Wednesday, September 12, 2012

Which one of these is not like the other?



If you knew me way back then, you may remember the revolutionary moment when I finally learned how to wear a scarf.  That was over six years ago, in Scotland.  There, I learned to wear a scarf like a European.  It took several months to master. 

The purpose of a scarf in Europe is for warmth and style.  It is different here. The purpose of a scarf in India is coverage and to serve as a mask from dust/smells.. and for style.  I’m at a loss as to how to wrap myself in a scarf, yet again.

Life lesson: I fail at style, regardless of where I live in the world.

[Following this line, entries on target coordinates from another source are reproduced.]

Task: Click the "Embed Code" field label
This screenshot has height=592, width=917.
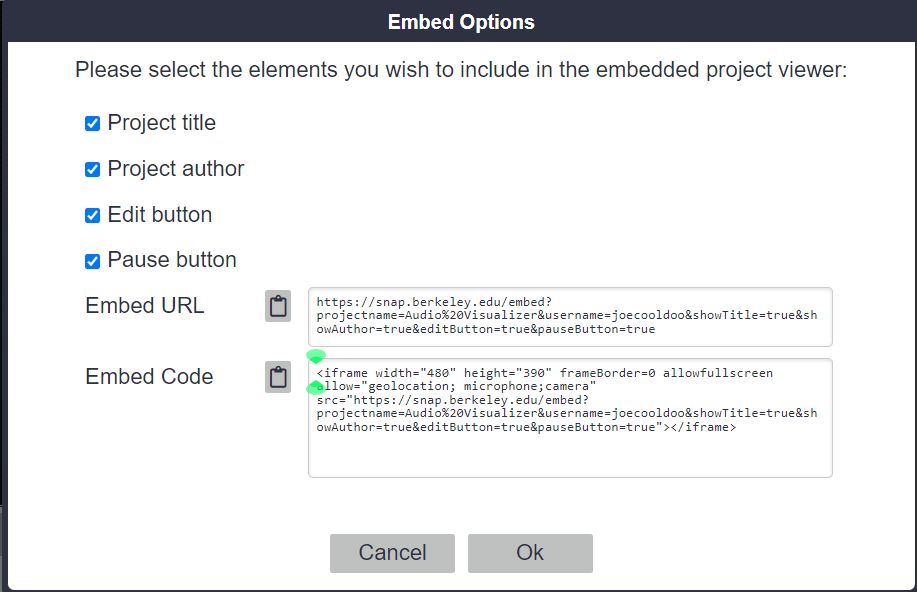Action: (149, 377)
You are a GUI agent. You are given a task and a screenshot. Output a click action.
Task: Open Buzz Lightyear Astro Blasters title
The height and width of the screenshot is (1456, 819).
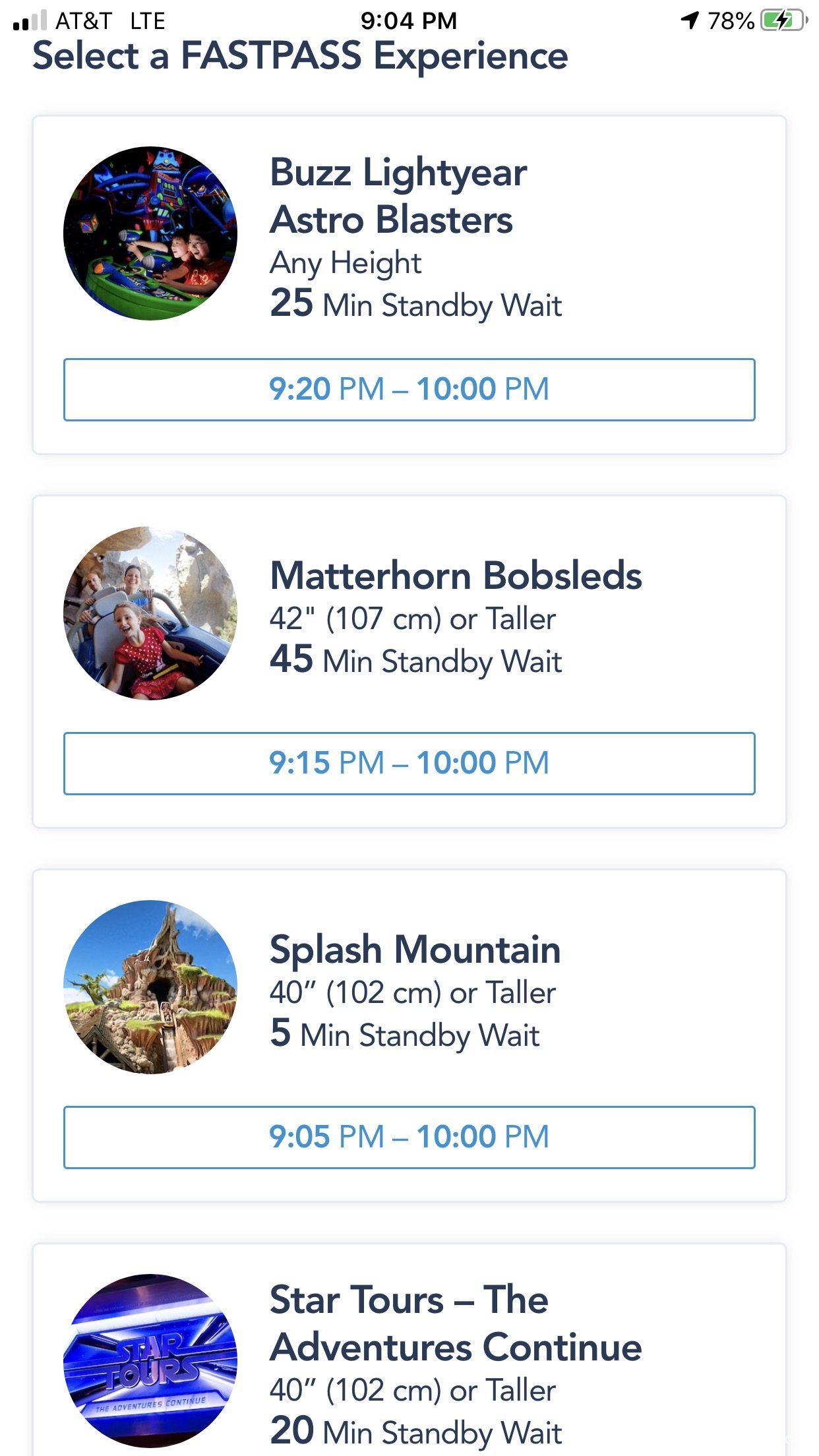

I’ve never been a very fashionable person, so it’s ok that I don’t fit in with the young and stylish in the clubs and malls.  I’m really not sure how these women make those tunics and kurtas look so cute. But I’m used to not being the trendiest girl at the bar.  That’s ok.

It is a little awkward that I also don’t fit in with the aunties wearing their saris and salwar kameezes, though. 

Enter a “where do I belong in this place” moment.  I have them often.  You do when you stand out so much all the time.  When the color of your skin, the way you dress, the way you walk, the job you have, your life journey, your very presence differentiates you so distinctly from people around you, you do wonder how you fit. 

What is my place?  The men staring and the children following me down the street may be wondering this as well.

“Well, if you didn’t want to stand out so much, you really shouldn’t have moved to a place where the culture and the people and the environment are so drastically different from what you know so well,” you might be saying aloud to your computer right now. 

Maybe you have a point.  But, I suppose all the stares and discomfort and coping-with-being-noticed is an experiential part of this whole thing.  I’ve always believed that comfort is overrated.  Discomfort and coping push one’s limits.  But that doesn’t mean that it’s not sometimes unnerving and challenging and lonely.  

Growth and understanding and perspective are tough.  That doesn't mean it's not worth it.  That doesn't mean it's not necessary.  That doesn't mean it's not beautiful.

Still, I think if I learn to wear a scarf (or a dupatta, rather) like an Indian woman, I will fit in a little more.. maybe.